Articular chondrocytes were obtained from mice as described previously (19). Briefly, articular cartilage was removed from 5-day-old tPA+/+ and tPA−/− mice, cleaned to remove soft tissue, and digested with 3 mg/ml collagenase in Dulbecco's modified Eagle's medium (DMEM) for 45 min at 37°C. The cartilage was further digested overnight with 0.5 mg/ml collagenase in DMEM at 37°C. Cells were seeded in a six-well plate (1.0 × 105 cells/well) and grown in DMEM with 10% FBS for 6 days. The medium was supplemented with 1% penicillin-streptomycin and changed twice/wk.
Data are expressed as means ± SE. Statistical significance was evaluated using Student's t-test for comparisons of two groups and ANOVA, followed by Tukey's test for multiple comparisons. The significance level was set at P < 0.05.
Delayed bone repair after a femoral bone defect in tPA−/− mice.

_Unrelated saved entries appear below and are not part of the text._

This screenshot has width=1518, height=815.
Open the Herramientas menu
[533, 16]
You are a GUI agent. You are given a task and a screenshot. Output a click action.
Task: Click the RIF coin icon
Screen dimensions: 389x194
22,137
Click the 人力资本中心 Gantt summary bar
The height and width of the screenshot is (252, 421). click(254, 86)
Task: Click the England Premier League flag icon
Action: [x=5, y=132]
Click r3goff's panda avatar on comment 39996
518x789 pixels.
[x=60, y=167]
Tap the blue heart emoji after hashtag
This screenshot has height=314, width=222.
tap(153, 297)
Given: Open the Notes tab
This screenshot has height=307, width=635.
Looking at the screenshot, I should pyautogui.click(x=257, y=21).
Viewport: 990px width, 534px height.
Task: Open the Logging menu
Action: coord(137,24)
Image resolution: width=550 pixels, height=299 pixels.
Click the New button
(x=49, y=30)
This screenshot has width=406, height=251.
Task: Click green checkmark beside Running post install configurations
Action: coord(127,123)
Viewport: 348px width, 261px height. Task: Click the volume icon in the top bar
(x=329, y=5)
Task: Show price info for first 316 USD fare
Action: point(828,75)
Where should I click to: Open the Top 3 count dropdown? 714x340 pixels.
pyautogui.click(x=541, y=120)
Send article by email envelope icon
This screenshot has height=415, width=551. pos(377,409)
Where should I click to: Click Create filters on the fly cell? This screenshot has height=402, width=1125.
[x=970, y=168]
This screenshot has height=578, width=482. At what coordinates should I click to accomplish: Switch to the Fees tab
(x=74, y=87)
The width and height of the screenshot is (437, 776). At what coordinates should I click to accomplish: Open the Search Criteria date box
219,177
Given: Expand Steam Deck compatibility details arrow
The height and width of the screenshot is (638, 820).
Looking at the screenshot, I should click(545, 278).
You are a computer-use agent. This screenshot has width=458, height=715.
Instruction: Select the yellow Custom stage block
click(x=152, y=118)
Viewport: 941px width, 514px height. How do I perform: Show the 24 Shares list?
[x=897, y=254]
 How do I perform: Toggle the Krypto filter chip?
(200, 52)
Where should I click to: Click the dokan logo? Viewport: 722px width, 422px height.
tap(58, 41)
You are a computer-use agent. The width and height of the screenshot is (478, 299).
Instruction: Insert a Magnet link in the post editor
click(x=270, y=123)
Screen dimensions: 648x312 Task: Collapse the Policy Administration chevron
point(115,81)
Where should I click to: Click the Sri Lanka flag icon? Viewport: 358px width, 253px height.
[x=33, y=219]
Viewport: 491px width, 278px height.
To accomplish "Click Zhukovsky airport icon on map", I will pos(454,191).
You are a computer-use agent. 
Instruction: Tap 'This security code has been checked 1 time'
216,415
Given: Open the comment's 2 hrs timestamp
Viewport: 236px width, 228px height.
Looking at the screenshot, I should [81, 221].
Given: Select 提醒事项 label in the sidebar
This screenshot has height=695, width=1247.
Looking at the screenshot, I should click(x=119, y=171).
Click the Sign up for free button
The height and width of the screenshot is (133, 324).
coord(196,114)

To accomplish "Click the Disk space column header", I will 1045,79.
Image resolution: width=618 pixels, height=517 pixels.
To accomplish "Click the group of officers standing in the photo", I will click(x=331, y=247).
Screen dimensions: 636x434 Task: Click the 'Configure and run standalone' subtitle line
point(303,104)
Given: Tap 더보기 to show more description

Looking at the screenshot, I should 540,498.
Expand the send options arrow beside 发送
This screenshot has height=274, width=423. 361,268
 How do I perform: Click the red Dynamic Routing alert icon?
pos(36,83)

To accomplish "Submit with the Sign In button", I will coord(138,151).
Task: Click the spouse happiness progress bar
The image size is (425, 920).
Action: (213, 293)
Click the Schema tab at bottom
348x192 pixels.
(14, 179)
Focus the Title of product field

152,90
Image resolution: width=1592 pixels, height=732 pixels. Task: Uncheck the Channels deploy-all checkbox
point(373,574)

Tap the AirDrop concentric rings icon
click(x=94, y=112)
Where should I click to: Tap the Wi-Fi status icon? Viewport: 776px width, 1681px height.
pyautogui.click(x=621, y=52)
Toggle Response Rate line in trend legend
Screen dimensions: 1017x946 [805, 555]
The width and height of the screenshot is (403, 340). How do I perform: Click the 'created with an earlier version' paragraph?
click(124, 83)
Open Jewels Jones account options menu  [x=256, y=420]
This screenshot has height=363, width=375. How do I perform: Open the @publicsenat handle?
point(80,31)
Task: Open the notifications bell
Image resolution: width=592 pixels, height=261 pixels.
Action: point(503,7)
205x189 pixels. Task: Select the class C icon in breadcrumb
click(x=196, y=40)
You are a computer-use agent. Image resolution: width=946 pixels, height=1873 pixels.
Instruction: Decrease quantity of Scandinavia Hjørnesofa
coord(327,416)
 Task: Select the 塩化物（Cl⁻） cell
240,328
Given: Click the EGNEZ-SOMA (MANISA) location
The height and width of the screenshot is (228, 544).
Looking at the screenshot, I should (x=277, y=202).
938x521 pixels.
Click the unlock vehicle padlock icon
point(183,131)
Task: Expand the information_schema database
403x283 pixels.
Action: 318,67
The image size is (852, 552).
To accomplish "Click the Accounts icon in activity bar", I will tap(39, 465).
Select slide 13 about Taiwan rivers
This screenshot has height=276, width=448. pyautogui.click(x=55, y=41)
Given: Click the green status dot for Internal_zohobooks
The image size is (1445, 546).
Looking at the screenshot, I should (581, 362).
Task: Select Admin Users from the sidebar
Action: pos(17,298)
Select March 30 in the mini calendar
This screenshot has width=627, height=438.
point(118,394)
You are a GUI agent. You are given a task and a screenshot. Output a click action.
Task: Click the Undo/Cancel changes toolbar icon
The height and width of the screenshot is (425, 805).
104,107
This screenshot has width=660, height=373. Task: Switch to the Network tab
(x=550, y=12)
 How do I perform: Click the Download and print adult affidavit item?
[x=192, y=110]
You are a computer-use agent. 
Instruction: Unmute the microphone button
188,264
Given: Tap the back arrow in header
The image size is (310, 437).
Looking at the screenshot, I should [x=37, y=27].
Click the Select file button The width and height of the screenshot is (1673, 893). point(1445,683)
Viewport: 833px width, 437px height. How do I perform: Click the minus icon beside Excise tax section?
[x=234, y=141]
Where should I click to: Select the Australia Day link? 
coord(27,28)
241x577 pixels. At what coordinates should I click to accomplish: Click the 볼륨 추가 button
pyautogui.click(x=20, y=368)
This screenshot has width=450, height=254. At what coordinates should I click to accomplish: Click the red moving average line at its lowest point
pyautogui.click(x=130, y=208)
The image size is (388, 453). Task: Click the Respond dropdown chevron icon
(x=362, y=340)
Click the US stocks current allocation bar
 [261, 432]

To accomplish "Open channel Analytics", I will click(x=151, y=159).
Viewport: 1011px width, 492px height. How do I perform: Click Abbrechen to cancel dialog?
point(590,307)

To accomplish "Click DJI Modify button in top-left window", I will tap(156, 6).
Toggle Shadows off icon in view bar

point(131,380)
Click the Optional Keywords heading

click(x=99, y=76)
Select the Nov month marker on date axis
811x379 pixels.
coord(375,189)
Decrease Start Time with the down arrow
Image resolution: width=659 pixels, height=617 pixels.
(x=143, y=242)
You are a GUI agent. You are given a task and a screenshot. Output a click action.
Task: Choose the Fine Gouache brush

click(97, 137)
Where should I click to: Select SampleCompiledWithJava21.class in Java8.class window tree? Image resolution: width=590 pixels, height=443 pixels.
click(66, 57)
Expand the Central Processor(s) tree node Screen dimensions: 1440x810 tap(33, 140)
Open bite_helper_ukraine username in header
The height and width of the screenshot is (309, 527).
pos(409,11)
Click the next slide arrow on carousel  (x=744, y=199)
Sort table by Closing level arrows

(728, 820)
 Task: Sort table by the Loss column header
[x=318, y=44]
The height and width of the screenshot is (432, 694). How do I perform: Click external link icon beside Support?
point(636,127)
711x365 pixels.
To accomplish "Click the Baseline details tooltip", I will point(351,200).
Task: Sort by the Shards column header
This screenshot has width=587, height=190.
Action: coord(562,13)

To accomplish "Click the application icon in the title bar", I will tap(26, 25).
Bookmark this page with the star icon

Bone repair was significantly delayed in tPA−/− mice on days 7 and 14 compared with tPA+/+ mice (Fig. 1, A and B). Conversely, the bone repair was comparable between uPA+/+ and uPA−/− mice (Fig. 1, C and D). In hematoxylin and eosin-stained sections, bone repair was found to be delayed in tPA−/− mice compared with tPA+/+ mice (Fig. 1E). Although the newly generated bone tissues were observed on day 7 in tPA+/+, tPA−/−, uPA+/+, and uPA−/− mice, less tissue was observed in tPA−/− mice than in tPA+/+ mice (Fig. 1, E and F). No fibrin clots were observed in the blood vessels on day 14 after a femoral bone defect in tPA+/+, tPA−/−, uPA+/+ and uPA−/− mice (data not shown). These results indicate that tPA, but not uPA, plays a crucial role in bone repair.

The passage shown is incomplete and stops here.